In Italia spesso si fanno troppe leggi, ma qualche volte troppo poche!

Il caso delle leggi per regolamentare la “sharing economy” è emblematico: l’Italia non riesce ad avere una regolamentazione semplice, chiara e che si limiti a porre pochi ma essenziali paletti. Leggi che, come da sempre chiede Libertates, siano assieme una garanzia della libertà di mercato e dei diritti dei più deboli e dei cittadini.
Nel caso della “sharing economy” (che in italiano si potrebbe tradurre con “economia condivisa” e consiste in pratica in una piattaforma digitale attraverso la quale singoli cittadini si scambiano beni o servizi o altro, e i cui esempi più noti sono Uber e AirBnB) non esistono leggi o regolamenti pregressi, stratificazioni varie, sovrapporsi di precedenti norme come spesso succede in Italia: non esiste semplicemente nulla perché questi sono fenomeni (come AirBnB, Uber o tante altre attività simili) nuovi, dunque da regolamentare ex novo.
Ebbene in questi anni cosa è stato partorito dai vari governi succedutisi al potere?
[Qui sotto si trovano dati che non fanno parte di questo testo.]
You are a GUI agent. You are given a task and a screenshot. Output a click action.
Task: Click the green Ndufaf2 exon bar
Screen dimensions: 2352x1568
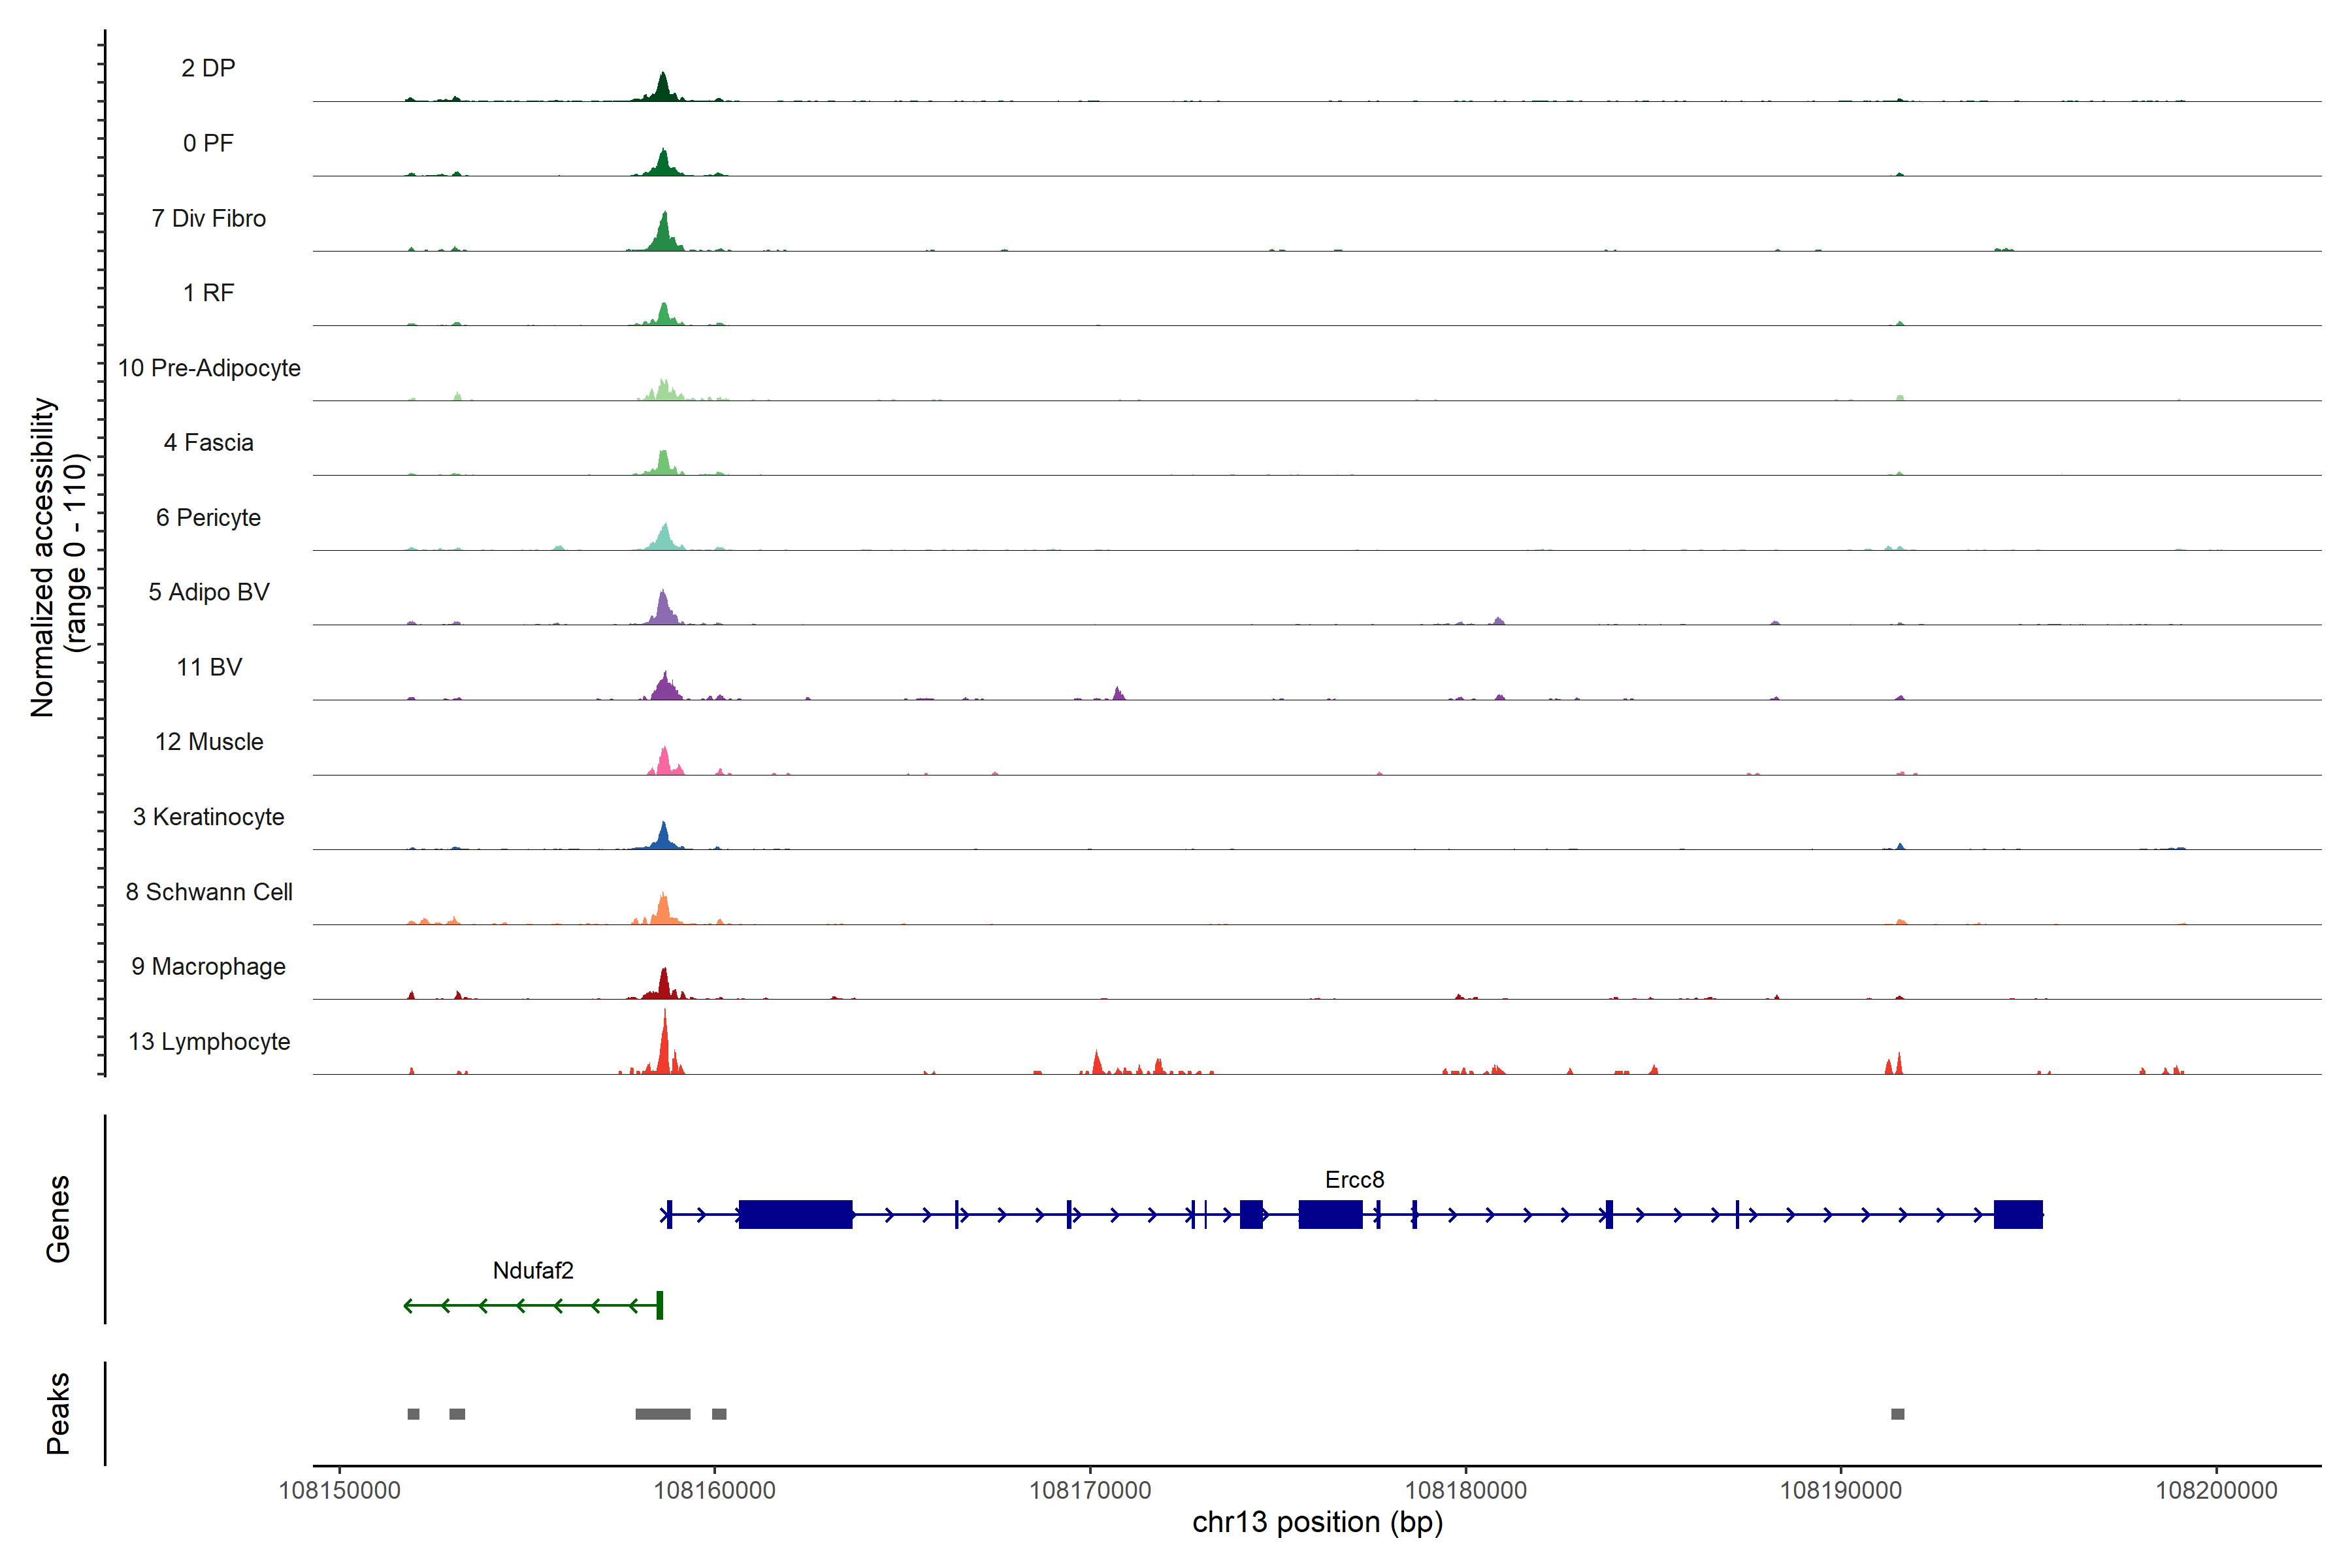pos(659,1305)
Nulla. Il potere delle lobby (o forse è meglio dire, mafie) che si controllano e si spartiscono il mercato ha bloccato o reso vano qualsiasi tentativo.
La vicenda di Uber, o meglio dei servizi di trasporto cittadino a chiamata, è emblematica: dopo vari tentativi di regolamentazione siamo ancora in alto mare: o peggio. Siamo al tutti contro tutti; emblematica la posizione dei tassisti arroccati a difendere con ogni mezzo (lo sciopero che blocca le città a ogni accenno di proposta) i loro privilegi ormai arcaici.
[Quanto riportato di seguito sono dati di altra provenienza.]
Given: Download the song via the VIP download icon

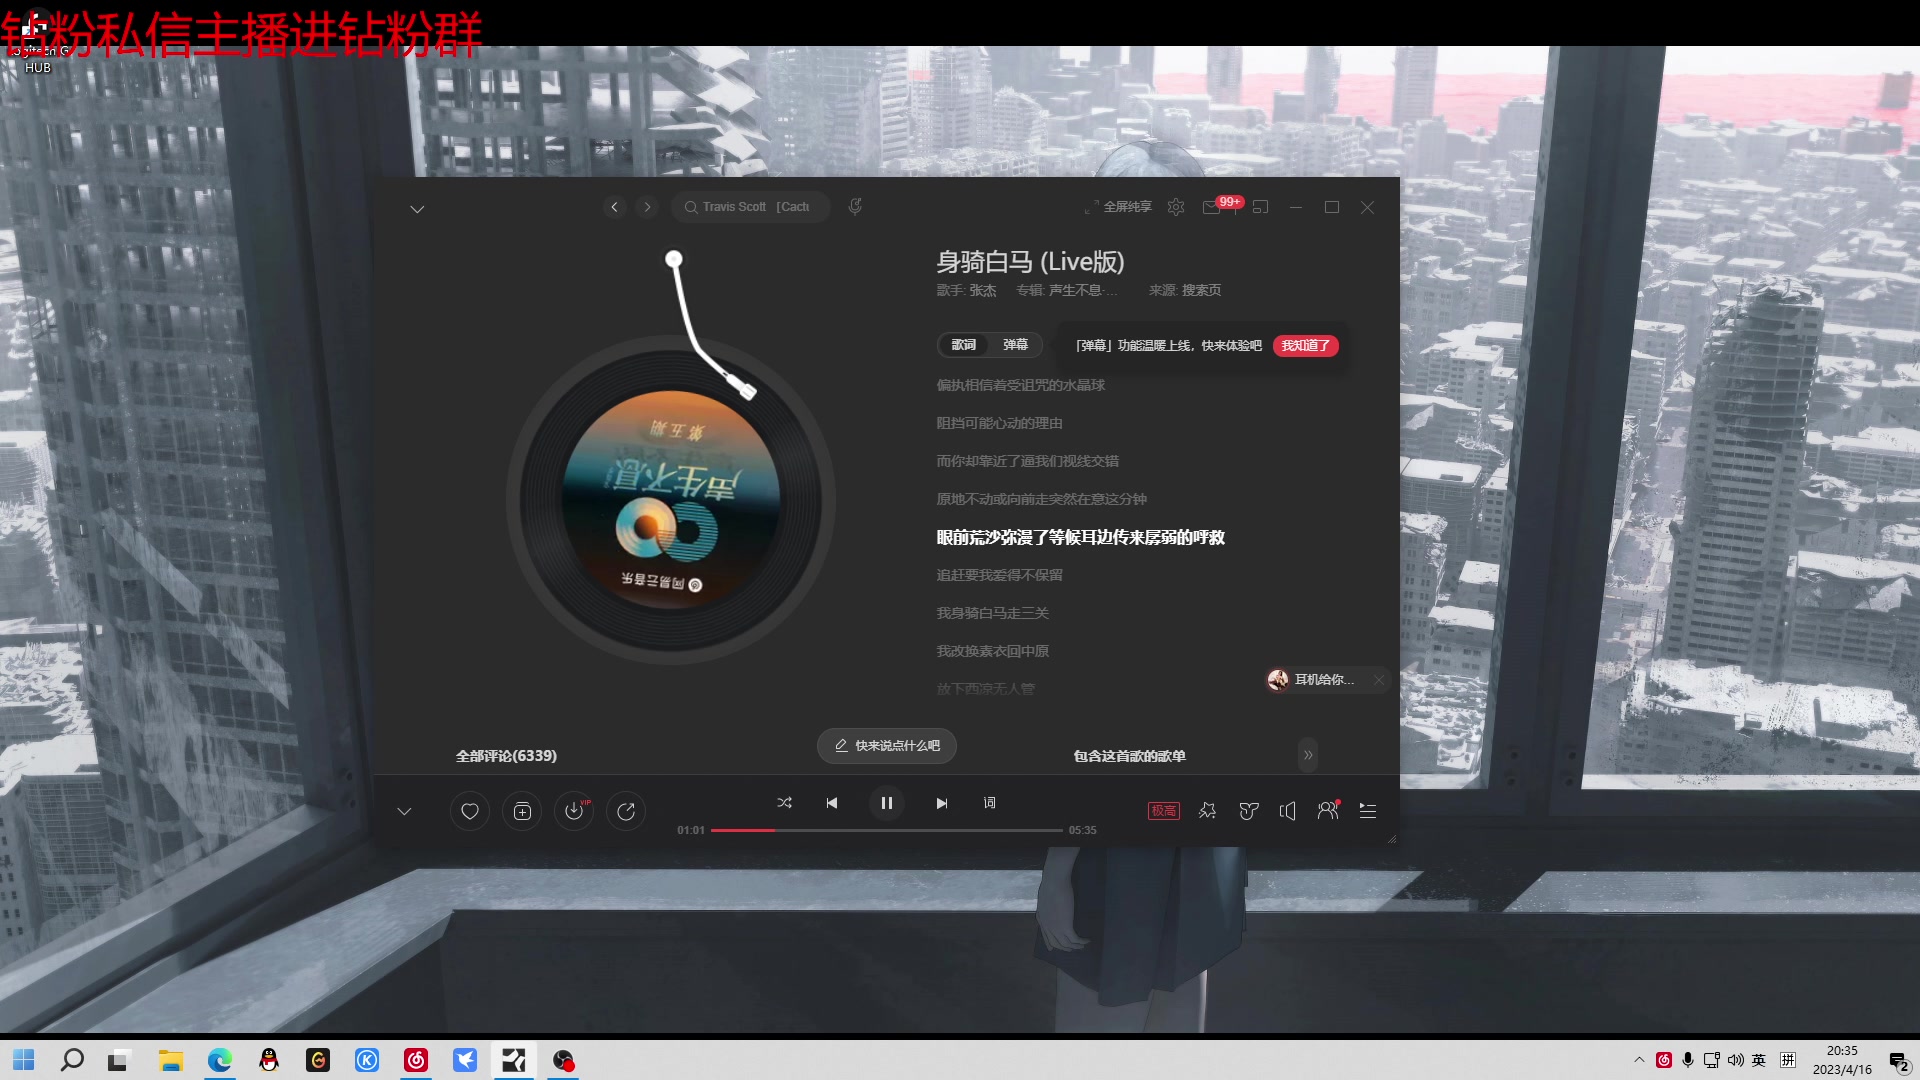Looking at the screenshot, I should 574,812.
Stessa situazione per le piccole iniziative che portano i cuochi a cucinare direttamente a casa: la lobby dei ristoratori ha preteso che le abitazioni private dovessero avere gli stessi requisiti di un locale pubblico per ospitare un cuoco…
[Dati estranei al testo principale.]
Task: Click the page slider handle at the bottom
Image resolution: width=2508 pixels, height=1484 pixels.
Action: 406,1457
In questo modo non si tutelano gli interessi dei cittadini (o dei consumatori, che sono la stessa cosa) , ma spesso neppure dei singoli interessati: i tassisti, che pure hanno motivi validi di protesta (licenze pagate care che non varrebbero più nulla, ad esempio) si troveranno spazzati via se non da Uber da qualche altra soluzione di trasporto .
La stessa UE chiede in questo campo di adottare poche norme generali.
Sarebbe un’occasione unica per fare delle leggi veramente moderne, liberali ed efficienti: semplici, chiare e comprensibili che garantiscano la libertà d’iniziativa da una parte e pongano paletti per tutelare i consumatori e gli utenti (ad esempio chiedendo controlli ed esami sugli autisti e sull’efficienza delle vetture) dall’altra.
Nel frattempo si potrebbero anche creare norme transitorie a tutela di coloro che (come i tassisti con le licenze) subirebbero forti danni da una liberalizzazione improvvisa.